Hot Hardware has another review
NVIDIA has officially launched their new high-end 3D Graphics card that has full support for DX10 and Shader Model 4.0. The GeForce 8800 series is fully tested and showcased at HotHardware and its performance is nothing short of impressive. With up to 128 Stream Processors under its hood, up to 86GB/s of memory bandwidth at its disposal and comprised of a whopping 681 million transistors, it's no wonder the new GPU rips up the benchmarks like no tomorrow. NVIDIA is also launching a new enthusiast line of motherboard chipsets in support of Intel's Core 2 Duo/Quad and AMD Athlon 64 processors. NVIDIA's nForce 680i SLI and nForce 680a SLI motherboard chipsets will also allow a pair of these monster graphics cards to run in tandem for nearly double the performance and the new chipset offers a ton of integrated features, like Gigabit Ethernet Link Teaming etc.
... does it run Linux?
Seriously... when are the Linux drivers expected?
Ignore this signature.
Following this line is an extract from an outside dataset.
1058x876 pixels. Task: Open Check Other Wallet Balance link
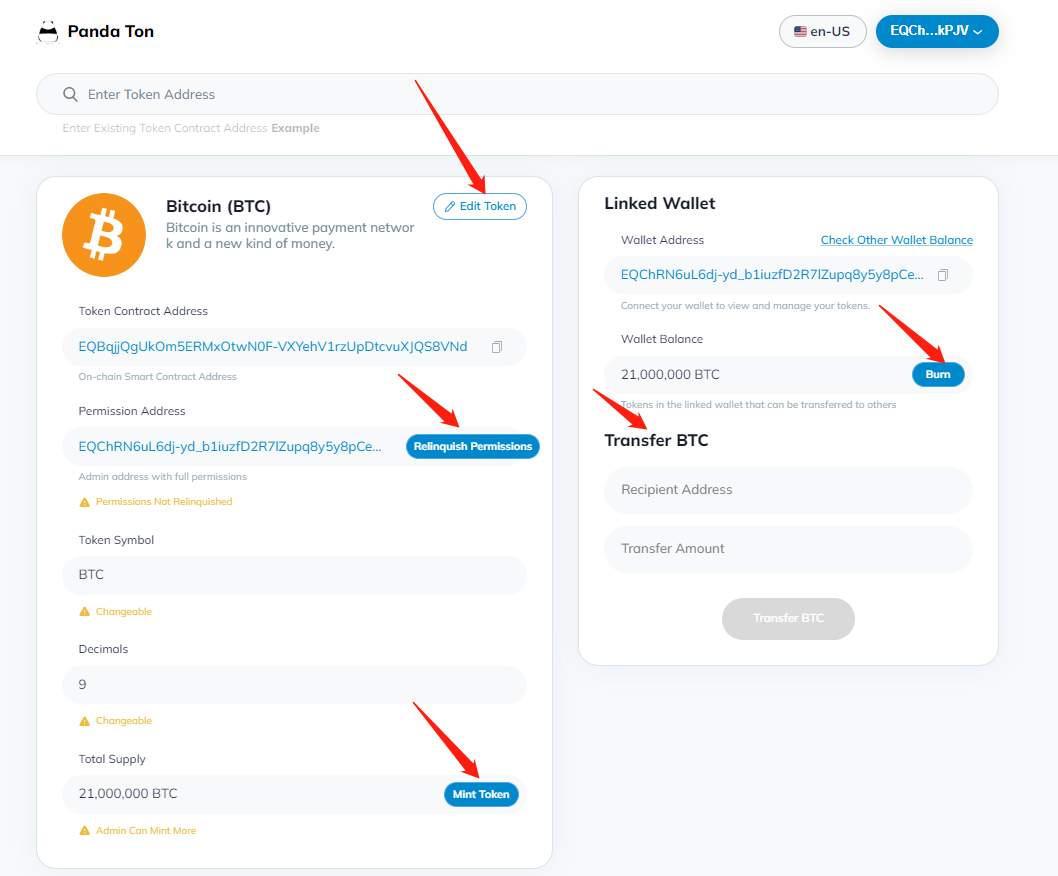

By order.
So this will benefit my 13' projected monitor running at 1024 x 768 resolution (60 Hz refresh), and not my 20" CRT running at 1600 x 1200 resolution (100 Hz refresh)?
You don't say...
Seriously.. last i checked certification for logo testing and DX 10 required DRM... not just DRM but enough lockdown to get hollywood to sign off on it.
They kept changing the standards over and over.. so the question is exactly what is required in terms of integrated DRM.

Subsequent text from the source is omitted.